The key healthcare quality indicators are clinical efficiency and patient experience or satisfaction. Having a quality management policy enables a hospital to standardize its processes and clinical resources to achieve its quality objectives. Healthcare stakeholders interpret quality differently due to varied expectations and needs. In both manufacturing and healthcare sectors, patient/customer satisfaction level is a key quality metric. Accreditation bodies promote healthcare quality by developing standards and measures for identified quality domains.
Bulkapuram, S., Wundavalli, L., Avula, K., & Reddy, K. (2015). Employee engagement and its relation to hospital performance in a tertiary care teaching hospital. Journal of Hospital Administration, 4(1), 48- 57.

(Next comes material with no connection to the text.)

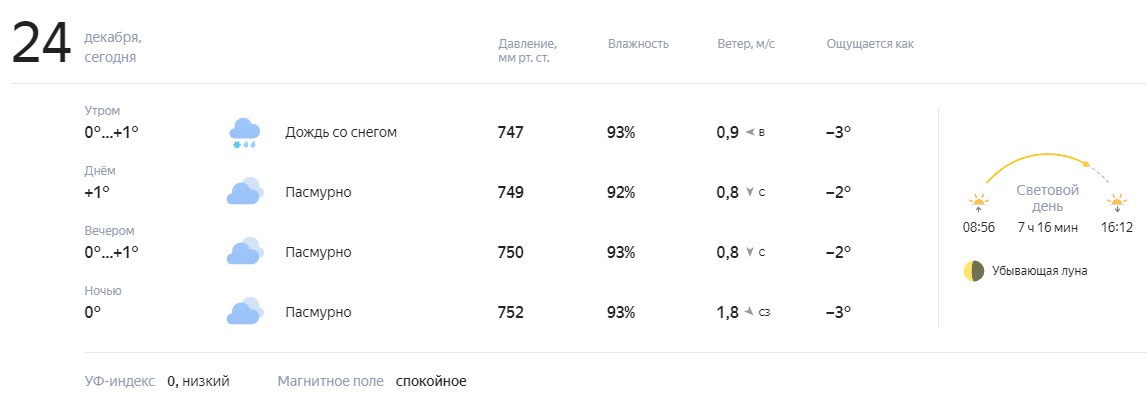Click the overcast cloud icon for night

Dahlgaard, J., Pettersen, J., & Dahlgaard-Park, S. (2012). Quality and lean health care: A system for assessing and improving the health of healthcare organizations. Total Quality Management, 22(6), 673- 689.
Hinchcliff, R., Greenfield, D., Moldovan, M., Westbrook, J., Pawsey, M., Mumford, V., & Braithwaite, J. (2012). Narrative synthesis of health service accreditation literature. BMJ Quality and Safety, 21(12), 979- 991.
Mosadeghrad, M. (2013). Healthcare service quality: Towards a broad definition. International Journal of Health Care Quality Assurance, 26(3), 203-221.
Munechika, M., Sano, M., Jin, H., & Kajihara, C. (2014). Quality management system for health care and its effectiveness. Total Quality Management, 25(8), 889-896.